Berlin – Eine große Mehrheit der Bevölkerung lehnt mögliche Kürzungen bei den Leistungen der Pflegeversicherung ab. So halten 77 Prozent der erwachsenen Bundesbürger einen erschwerten Zugang zu Pflegegraden für überhaupt oder eher „nicht akzeptabel“, wie die repräsentative YouGov-Umfrage im Auftrag des Sozialverbands VdK zeigt.
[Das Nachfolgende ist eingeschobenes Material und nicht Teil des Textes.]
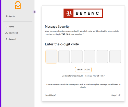Click the orange Mailock logo

(18, 5)
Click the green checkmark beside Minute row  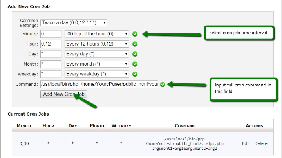coord(135,34)
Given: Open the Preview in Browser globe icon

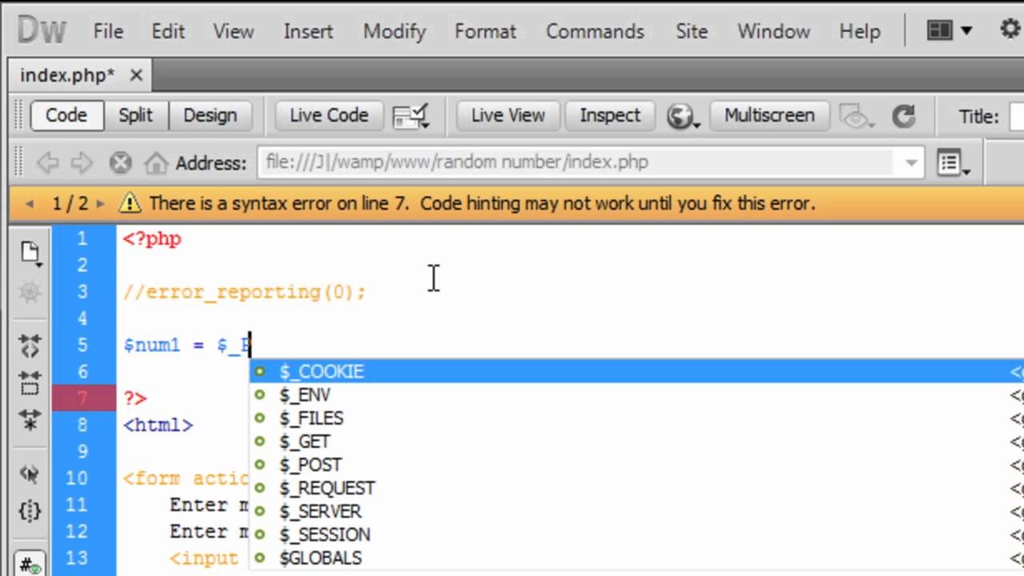Looking at the screenshot, I should (x=681, y=117).
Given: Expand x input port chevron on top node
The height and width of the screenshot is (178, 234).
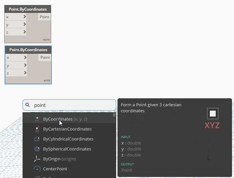Looking at the screenshot, I should click(25, 17).
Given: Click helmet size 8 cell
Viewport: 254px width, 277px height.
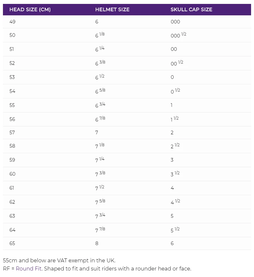Looking at the screenshot, I should click(97, 243).
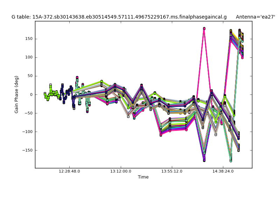Click the 'Time' x-axis label
The width and height of the screenshot is (280, 210).
143,177
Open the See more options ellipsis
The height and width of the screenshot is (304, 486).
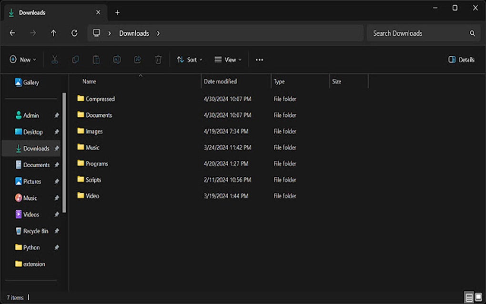[259, 59]
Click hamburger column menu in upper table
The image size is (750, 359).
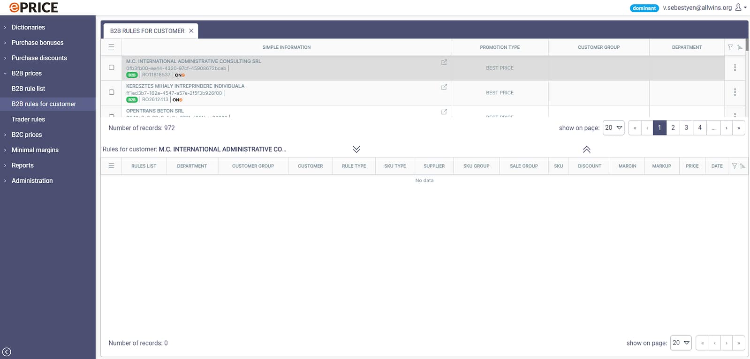(x=111, y=47)
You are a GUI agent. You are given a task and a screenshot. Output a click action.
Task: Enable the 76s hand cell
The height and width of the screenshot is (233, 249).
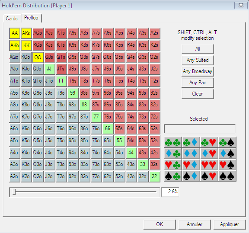(x=108, y=117)
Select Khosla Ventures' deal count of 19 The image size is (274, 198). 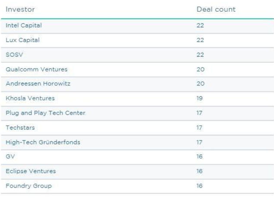coord(200,98)
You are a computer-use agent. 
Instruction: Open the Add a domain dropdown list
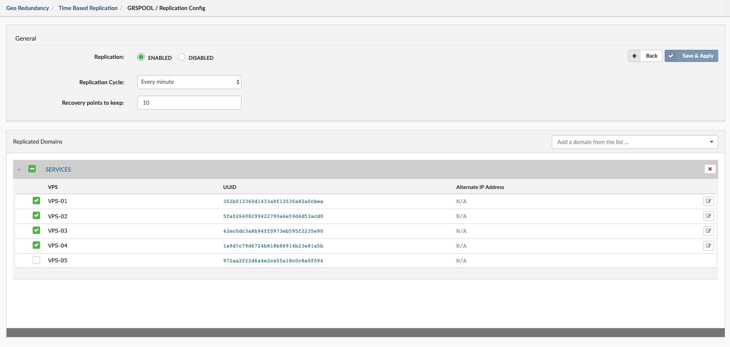tap(635, 142)
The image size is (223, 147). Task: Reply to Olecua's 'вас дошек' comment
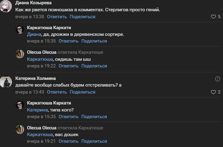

Die Meinungsforscher stellten ihren Fragen nach einzelnen möglichen Einschnitten die Feststellung voran: „Im Zuge einer Pflegereform werden verschiedene Leistungskürzungen diskutiert, um Kosten zu senken.“ Den Ergebnissen zufolge lehnen es etwa 72 Prozent ab, wenn für Pflegebedürftige die Einstufung in einen höheren Pflegegrad schwieriger würde. 71 Prozent halten es für überhaupt oder eher nicht akzeptabel, wenn die Leistungen in Pflegegrad 1 gesenkt würden. Nach Einschätzungen des VdK könnten Kürzungen hier etwa Zuschüsse für den Hausnotruf oder Pflegehilfsmittel betreffen. 55 Prozent reagieren zudem ablehnend, wenn nach einer möglichen Zusammenfassung und Deckelung von Leistungen gefragt wird.
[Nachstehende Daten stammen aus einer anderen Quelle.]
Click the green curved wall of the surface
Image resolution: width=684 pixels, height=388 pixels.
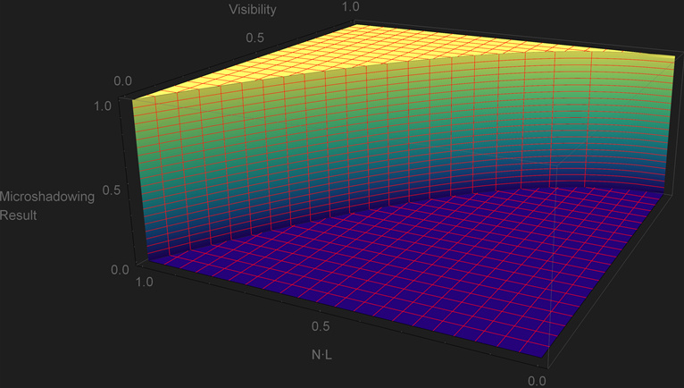coord(313,143)
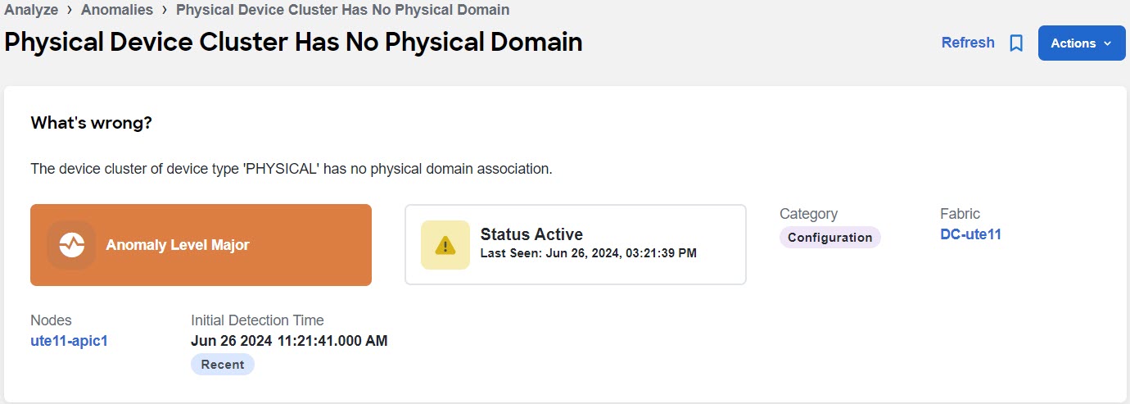The image size is (1130, 404).
Task: Click the device cluster description text
Action: 292,169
Im Dezember hatte eine Arbeitsgruppe von Bund und Ländern Reform-Möglichkeiten vorgestellt. Begrenzte Mittel – so sagte es damals Bundesgesundheitsministerin Nina Warken (CDU) – müssten zielgerichteter eingesetzt werden. Angekündigt wurde eine grundlegende Finanzreform für die Pflegeversicherung bis Ende 2026. Leistungen sollen laut Warken kritisch überprüft werden. Im April kündigte sie Pläne für die Pflegereform für Mitte Mai an. Allein im kommenden Jahr fehlen der Pflegeversicherung laut Warken sechs Milliarden Euro.